Decades deep into his career, Dumile hasn't lost a step lyrically. His raspy-voiced rhymes even appear to be gaining depth and complexity without sacrificing anything in flow or entertainment value. His delivery remains as fluid as ever, as evidenced by the bouncy "Banished" and smooth-paced "Winter Blues." But those glorious moments of lively verse come all too scarcely on an album that runs only 42 minutes with too many skits, interludes, and guest spots.
Such a dearth of DOOM tends to put more scrutiny on what's actually here, though, allowing his immensely thoughtful bars the close attention they deserve. As usual, his pun-riddled, tongue-twisting raps may require repeat listens to fully comprehend, but this adds immense replay value to his songs. "Retarded Fren" might take several spins before one finally wraps their head around the frozen image in the line "Cold and stiff/Hold the -iff." He doesn't waste any time letting us know he's still the most creative and colorful writer in hip-hop, as his very first line on the album incorporates "Eyjafjallajökull," the name of the Icelandic volcano that wrought havoc when it erupted two years ago.
The U.K.-born, U.S.-reared Dumile was denied reentry into the States after a European tour in 2010 and has lived the life of an exile in London ever since. Thus, some noticeable elements of British culture seep their way into the album, but the effects of his sojourn away from home are felt most strongly on "Winter Blues." Over Jarel's soft strings and keys, an unusually melancholic Dumile mixes multiple metaphors that express his longing to feel his woman's skin again. It's quite possible we've never heard a more heartfelt line from the metal-masked bard than "We could live forever like Henrietta Lacks's cells."

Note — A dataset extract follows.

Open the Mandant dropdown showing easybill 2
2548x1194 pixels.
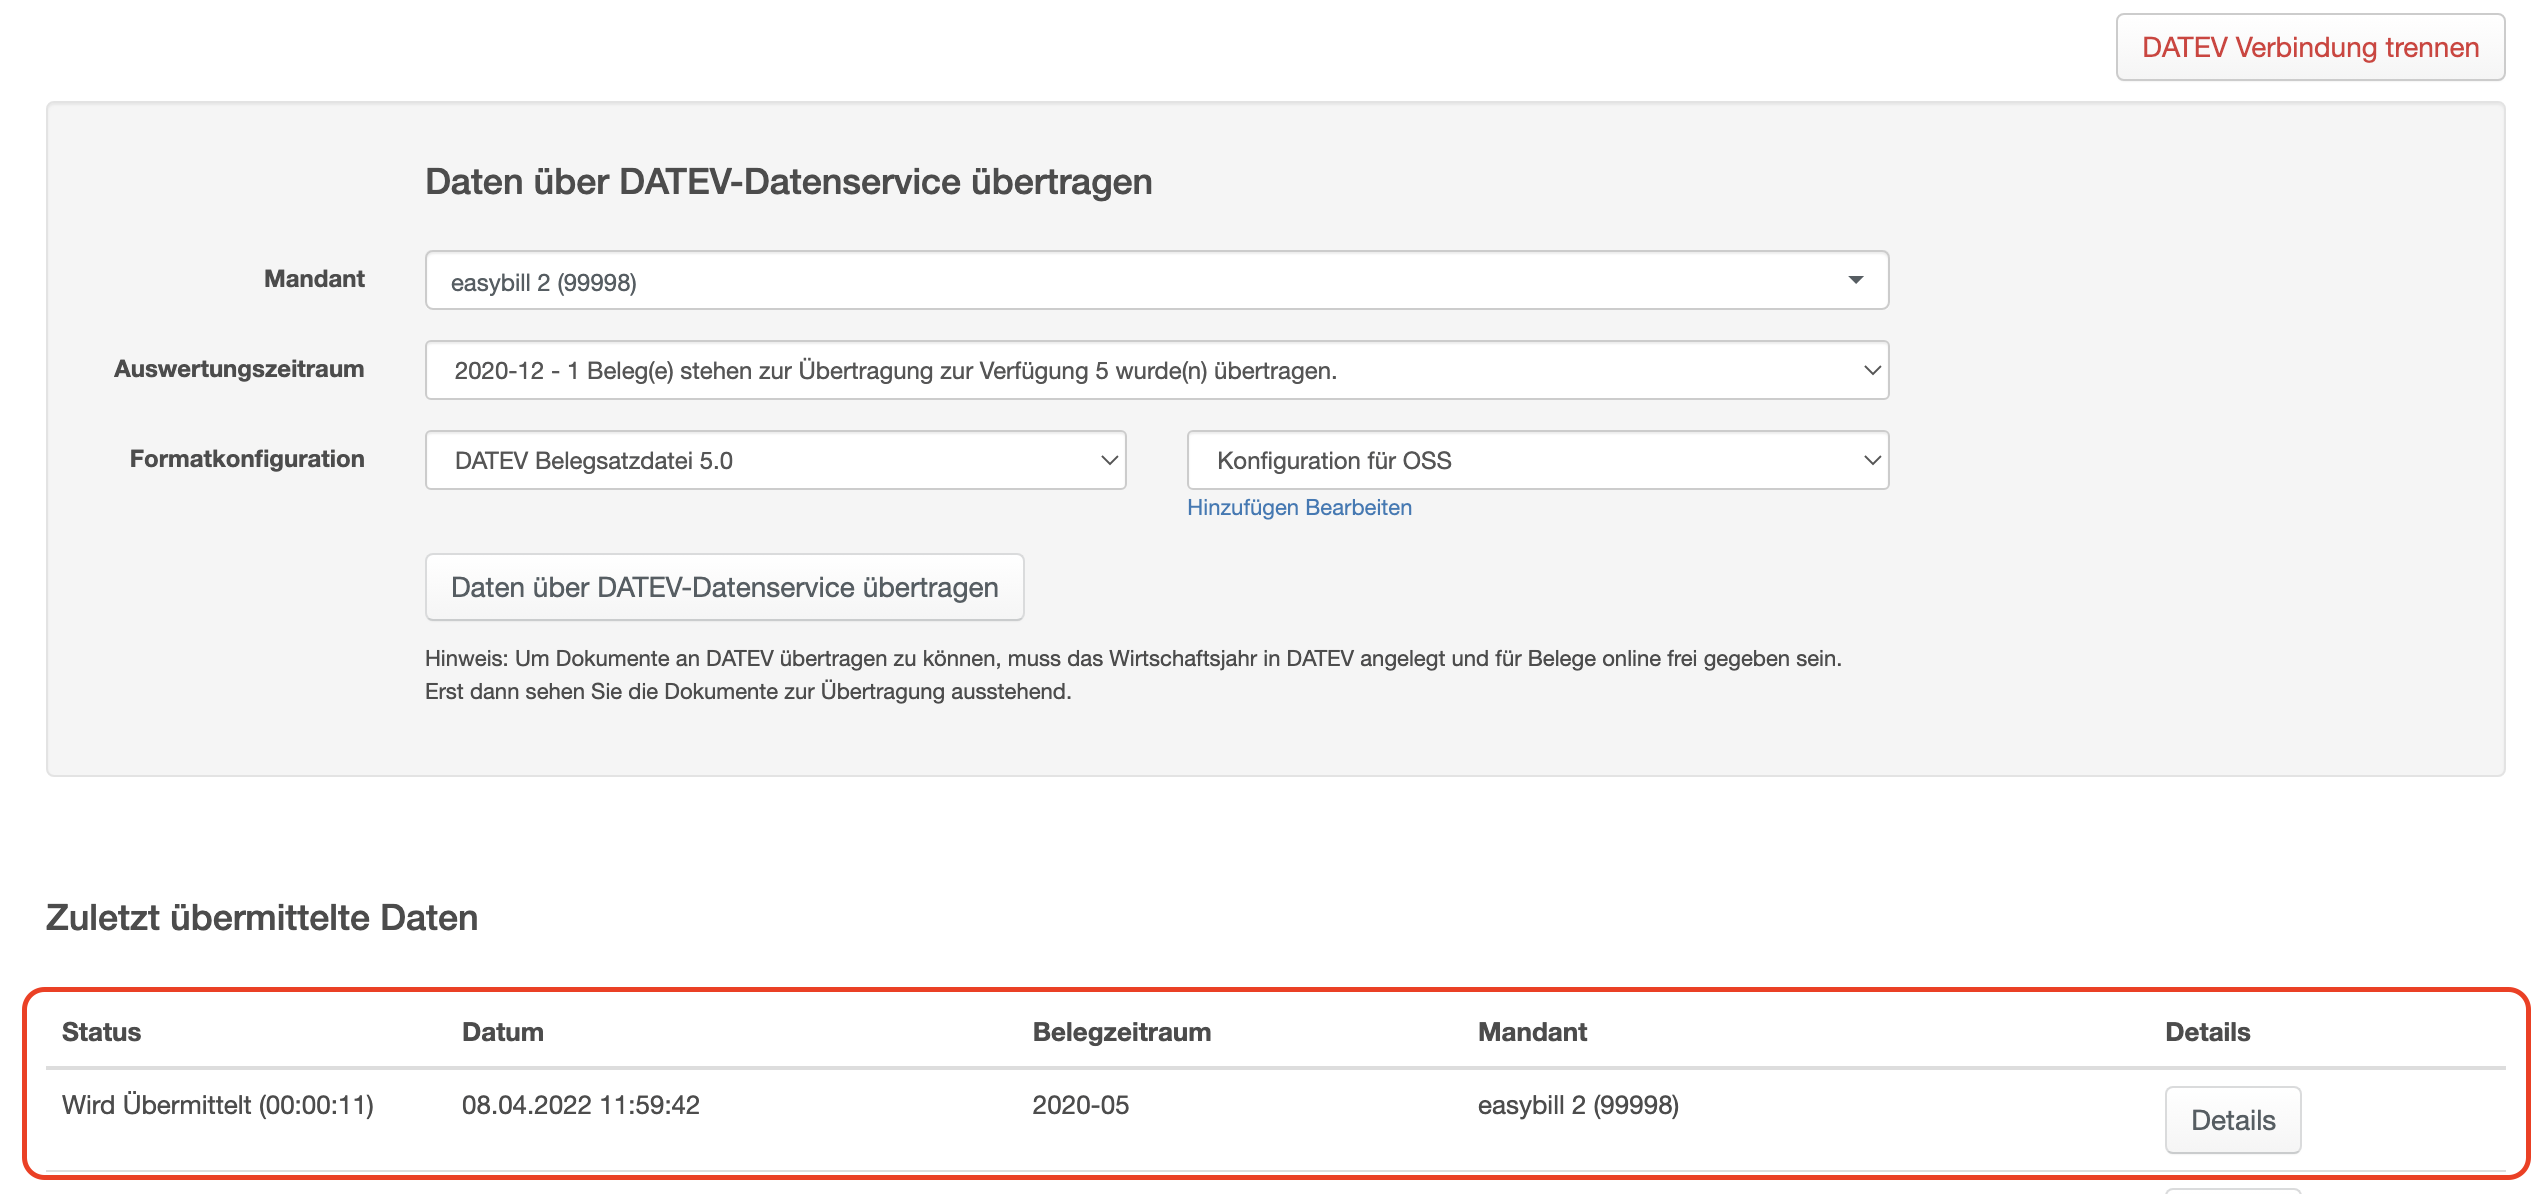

The DOOM of the last two albums has indeed taken a turn toward more serious songs, and here the dramatic jeremiad "GMO" serves as the grim centerpiece of the album. Through three verses, with effectively creepy violin accompaniment and Portishead's Beth Gibbons providing haunting background vocals in between, Dumile cleverly outlines the dystopian horrors of modern biotechnology. Despite the song's grave tone, he assures, "Better off with a good sense of humor/Research, know what's the truth instead of rumor." "Wash Your Hands," a quintessential DOOM track, sends the album off on a more comical, light-hearted note, with Dumile issuing an exaggerated warning to club-dwellers about the ubiquity of infectious diseases over Jarel's parody of pop-rap beats: "Villain brings his own mug to the bar/And wore gloves till he go back to the car."
Jarel does an admirable job of holding up his end of the bargain, especially on his remix of "Retarded Fren," which, with its rapidly roaring cacophony of xylophone chimes, strings, nighttime jungle noises and thumping drums, is hands down the most powerful track on the album. But while our first glimpse of DOOM in three years is certainly a satisfying one, it's just not nearly enough, and doesn't quite match the sustained heights achieved on Madvillainy or even The Mouse and the Mask.